Massimiliano Ossari

Personal information
- Full name: Massimiliano Ossari
- Date of birth: 29 April 1977
- Place of birth: Conselve, Italy
- Date of death: 22 April 2002 (aged 24)
- Place of death: Vicenza, Italy
- Height: 1.84 m (6 ft 0 in)
- Position: Defender

Youth career
- Padova

Senior career*
- Years: Team / Apps / (Gls)
- 1995–1996: Padova / 2 / (0)
- 1996–1997: Novara / 15 / (0)
- 1997–1998: Giorgione / 27 / (0)
- 1998–2001: Padova / 37 / (0)
- 2001: Cremonese / 12 / (1)
- 2001–2002: Poggese / 10 / (0)
- 2002: Thiene / 12 / (0)

International career
- 1995: Italy U18 / 0 / (0)

= Massimiliano Ossari =

Italian footballer

Massimiliano Ossari (29 April 1977 – 22 April 2002) was an Italian professional footballer who played defender.

==Career==
Ossari played for the youth club of Calcio Padova.

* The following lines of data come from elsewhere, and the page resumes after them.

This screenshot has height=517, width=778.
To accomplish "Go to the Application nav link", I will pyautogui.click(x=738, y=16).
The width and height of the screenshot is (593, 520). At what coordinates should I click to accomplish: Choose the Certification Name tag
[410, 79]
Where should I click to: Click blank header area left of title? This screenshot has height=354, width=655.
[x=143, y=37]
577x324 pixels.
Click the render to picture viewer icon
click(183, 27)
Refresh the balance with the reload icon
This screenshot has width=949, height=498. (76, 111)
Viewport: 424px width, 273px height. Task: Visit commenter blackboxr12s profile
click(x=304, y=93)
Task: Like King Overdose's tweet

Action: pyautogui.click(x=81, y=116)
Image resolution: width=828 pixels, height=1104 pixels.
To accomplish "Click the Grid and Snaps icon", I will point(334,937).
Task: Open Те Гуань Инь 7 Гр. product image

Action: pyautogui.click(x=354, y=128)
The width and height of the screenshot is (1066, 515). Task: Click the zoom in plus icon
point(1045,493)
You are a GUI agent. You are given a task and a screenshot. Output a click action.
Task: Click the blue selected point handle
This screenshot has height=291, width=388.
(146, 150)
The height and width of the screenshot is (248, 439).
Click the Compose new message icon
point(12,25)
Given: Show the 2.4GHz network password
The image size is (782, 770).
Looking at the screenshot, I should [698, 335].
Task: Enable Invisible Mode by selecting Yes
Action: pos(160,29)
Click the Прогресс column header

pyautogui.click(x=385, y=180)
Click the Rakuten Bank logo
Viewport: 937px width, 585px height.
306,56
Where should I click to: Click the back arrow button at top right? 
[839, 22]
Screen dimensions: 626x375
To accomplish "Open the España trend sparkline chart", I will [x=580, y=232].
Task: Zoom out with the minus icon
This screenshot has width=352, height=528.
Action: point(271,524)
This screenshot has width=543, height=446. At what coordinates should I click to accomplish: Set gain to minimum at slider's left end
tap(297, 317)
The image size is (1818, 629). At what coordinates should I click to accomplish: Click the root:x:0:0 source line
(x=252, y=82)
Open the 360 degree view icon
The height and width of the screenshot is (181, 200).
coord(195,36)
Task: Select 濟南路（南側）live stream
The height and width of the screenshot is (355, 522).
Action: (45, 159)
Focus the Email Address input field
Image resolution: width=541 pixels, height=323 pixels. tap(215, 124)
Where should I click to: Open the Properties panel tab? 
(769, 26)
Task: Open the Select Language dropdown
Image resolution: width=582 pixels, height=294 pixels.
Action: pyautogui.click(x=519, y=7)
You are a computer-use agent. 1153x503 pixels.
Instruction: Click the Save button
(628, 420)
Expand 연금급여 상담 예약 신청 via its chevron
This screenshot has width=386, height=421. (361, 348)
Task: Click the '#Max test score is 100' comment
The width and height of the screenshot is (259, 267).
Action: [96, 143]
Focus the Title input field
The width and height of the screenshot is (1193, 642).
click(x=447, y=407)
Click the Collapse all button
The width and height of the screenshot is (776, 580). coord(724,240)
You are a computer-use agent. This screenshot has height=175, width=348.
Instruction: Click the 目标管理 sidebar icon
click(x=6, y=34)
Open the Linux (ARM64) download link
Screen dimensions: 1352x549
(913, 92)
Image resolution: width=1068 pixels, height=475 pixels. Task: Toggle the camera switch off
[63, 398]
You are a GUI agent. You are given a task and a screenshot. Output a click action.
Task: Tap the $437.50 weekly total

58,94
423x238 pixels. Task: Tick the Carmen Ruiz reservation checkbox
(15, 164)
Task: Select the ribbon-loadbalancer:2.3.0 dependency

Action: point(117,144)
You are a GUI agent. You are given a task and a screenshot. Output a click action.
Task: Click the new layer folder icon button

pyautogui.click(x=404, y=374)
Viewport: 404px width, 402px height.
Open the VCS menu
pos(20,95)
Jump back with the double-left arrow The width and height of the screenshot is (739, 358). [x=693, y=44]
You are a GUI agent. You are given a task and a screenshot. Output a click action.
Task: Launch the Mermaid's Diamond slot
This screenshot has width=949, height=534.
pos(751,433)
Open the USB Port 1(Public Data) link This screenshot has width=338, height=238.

He made his debut in Serie A on 23 December 1995 in the last twenty minutes of the Piacenza-Padova over 1-1. He took the field in the match against Napoli finished 4-2 for biancoscudati. His career mostly alternated between Serie C1 and Serie C2 with the Novara, Giorgione, Cremonese (with which marks his only goal), Poggesi and Thiene.

On 1 July 1995 Ossari played for the National Under-18 team. Italy-Slovenia finished 4–0.

On 22 April 2002 he died in a car accident.